Docking Godspeed

Docking Godspeed

Council plans to resolve the Jamestown controversy at its Tuesday meeting.

The arrival of a 17th-century ship in Alexandria has stirred up a 21st-century fracas, with residents and city officials arguing over logistics and timing. Residents of Founders Park, where the event was originally planned, protested at a Jan. 24 public hearing that the park would be ruined by the event. Then, at a special meeting earlier this week, citizens and officials brainstormed about the best location for the event.

“We heard you in terms of reducing the length of the event,” said Kirk Kincannon, director of the city’s Department of Recreation Parks and Cultural Activities, adding that many neighbors were upset with the 12-day schedule. “So we are proposing a 10-day schedule.”

To celebrate the 400th anniversary of the founding of Jamestown, members of a nonprofit group plan to bring a re-creation of the Godspeed to Alexandria.
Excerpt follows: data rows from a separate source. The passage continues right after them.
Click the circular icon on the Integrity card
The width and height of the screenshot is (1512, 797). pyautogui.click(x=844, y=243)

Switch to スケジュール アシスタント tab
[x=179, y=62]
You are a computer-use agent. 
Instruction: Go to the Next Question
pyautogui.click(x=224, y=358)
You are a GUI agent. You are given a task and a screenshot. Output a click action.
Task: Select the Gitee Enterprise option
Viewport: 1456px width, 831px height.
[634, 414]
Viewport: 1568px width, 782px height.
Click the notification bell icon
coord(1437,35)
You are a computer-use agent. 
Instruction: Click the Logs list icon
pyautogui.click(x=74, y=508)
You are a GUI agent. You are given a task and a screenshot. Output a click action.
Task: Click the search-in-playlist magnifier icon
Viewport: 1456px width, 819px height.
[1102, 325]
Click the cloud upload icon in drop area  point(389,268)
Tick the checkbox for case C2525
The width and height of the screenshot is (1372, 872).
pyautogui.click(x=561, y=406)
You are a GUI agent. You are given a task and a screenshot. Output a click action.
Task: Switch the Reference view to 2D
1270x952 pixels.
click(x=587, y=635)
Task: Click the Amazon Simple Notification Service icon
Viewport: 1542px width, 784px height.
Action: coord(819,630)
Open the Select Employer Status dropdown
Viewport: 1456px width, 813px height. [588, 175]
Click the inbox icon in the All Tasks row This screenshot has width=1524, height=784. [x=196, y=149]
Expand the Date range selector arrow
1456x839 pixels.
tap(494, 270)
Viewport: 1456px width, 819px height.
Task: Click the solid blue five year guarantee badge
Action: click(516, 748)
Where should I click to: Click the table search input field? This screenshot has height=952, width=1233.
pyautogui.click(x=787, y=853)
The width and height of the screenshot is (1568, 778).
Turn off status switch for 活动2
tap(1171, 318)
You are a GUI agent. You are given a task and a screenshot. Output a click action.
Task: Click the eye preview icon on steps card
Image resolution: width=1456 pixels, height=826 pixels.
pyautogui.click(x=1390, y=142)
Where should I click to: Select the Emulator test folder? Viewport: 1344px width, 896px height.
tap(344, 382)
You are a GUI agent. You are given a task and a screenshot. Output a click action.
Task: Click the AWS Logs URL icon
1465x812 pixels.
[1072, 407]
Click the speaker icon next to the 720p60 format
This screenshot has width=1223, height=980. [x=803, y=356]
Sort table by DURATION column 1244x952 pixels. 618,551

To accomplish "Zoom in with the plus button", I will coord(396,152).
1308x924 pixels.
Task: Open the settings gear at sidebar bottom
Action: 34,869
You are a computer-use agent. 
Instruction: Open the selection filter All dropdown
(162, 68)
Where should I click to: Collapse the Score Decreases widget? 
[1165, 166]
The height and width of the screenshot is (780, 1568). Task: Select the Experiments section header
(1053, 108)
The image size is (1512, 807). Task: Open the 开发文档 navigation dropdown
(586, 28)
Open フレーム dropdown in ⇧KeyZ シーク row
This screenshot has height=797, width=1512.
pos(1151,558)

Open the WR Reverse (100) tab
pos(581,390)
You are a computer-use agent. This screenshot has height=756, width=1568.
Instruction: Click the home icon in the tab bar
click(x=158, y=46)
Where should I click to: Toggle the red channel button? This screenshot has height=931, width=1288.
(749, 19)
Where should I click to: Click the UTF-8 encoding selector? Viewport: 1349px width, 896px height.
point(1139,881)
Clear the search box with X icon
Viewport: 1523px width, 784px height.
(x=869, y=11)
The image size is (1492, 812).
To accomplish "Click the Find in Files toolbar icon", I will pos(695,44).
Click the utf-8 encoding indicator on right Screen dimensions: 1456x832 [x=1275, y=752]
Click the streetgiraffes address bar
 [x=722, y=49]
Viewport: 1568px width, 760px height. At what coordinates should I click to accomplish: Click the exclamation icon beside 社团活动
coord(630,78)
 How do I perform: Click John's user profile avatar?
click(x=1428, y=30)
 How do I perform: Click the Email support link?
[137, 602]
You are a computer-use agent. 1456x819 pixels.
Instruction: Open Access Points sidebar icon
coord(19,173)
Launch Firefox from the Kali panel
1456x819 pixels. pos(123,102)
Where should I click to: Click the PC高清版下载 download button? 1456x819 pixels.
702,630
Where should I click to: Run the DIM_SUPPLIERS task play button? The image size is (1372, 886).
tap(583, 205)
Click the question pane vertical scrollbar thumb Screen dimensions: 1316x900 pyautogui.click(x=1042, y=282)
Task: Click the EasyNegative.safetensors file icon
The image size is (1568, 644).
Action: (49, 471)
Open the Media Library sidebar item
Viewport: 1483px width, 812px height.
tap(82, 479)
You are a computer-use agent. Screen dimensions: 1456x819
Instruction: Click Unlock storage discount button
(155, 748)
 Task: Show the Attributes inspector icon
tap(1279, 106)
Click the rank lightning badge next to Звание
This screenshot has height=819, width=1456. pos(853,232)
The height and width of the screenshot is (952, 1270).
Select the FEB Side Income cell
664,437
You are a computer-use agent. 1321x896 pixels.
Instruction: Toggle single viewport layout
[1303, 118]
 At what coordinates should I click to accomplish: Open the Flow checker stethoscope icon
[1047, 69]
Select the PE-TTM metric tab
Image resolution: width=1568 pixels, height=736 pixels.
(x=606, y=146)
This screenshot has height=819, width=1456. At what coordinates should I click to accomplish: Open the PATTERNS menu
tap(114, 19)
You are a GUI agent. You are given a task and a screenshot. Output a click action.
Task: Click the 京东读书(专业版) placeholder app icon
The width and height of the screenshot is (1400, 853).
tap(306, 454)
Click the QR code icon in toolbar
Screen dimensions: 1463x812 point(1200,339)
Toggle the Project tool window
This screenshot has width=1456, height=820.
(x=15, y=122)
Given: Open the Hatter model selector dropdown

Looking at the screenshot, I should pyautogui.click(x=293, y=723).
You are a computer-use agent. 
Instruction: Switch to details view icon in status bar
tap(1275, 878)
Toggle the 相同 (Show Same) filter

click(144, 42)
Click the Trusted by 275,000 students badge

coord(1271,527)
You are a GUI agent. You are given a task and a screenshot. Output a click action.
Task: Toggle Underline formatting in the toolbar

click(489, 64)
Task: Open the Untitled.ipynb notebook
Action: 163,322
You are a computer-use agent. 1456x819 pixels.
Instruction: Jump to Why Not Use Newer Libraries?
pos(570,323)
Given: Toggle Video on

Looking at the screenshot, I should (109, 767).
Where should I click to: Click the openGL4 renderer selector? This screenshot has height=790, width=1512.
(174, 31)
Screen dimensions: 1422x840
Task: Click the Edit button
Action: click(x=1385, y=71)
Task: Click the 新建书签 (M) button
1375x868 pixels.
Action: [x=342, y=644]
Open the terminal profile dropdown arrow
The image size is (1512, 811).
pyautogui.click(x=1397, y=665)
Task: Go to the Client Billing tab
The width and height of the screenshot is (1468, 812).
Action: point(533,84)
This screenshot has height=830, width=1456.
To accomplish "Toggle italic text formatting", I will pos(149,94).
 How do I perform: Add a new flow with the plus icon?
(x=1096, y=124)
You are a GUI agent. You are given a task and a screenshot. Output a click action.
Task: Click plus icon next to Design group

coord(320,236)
The ship’s stop here will be the first of six stops before the ship arrives at Jamestown. Planners estimate that the event will draw about 2,500 to 3,000 visitors a day with four days of loading and unloading tents, tops and generators. Current plans call for a soundstage, an “anniversary village,” a hospitality tent, a production office and a “New World Simulator” that simulates the experience of sailing in a 17th-century ship.

Those who attended the special public hearing on Monday were split over where to hold the event. Some wanted to stay with the original proposal, which would bring thousands of visitors to Founders Park. Others wanted to spread it out over several of the city’s waterfront parks — including the City Marina and Waterfront Park.

“Founders Park has so many plusses,” said Ellen Pickering. “Let’s give it a chance.”

But others were skeptical, saying that the intensity of use would destroy Founders Park.

“If you have one day of rain, the kids are going to be sloshing around in mud,” said Chuck Hamel, past president of the Founders Park Community Association. “If you have three days of rain, the park will be ruined.”

The city manager’s office plans to take input it heard on Monday night to come up with a new recommendation to present to City Council.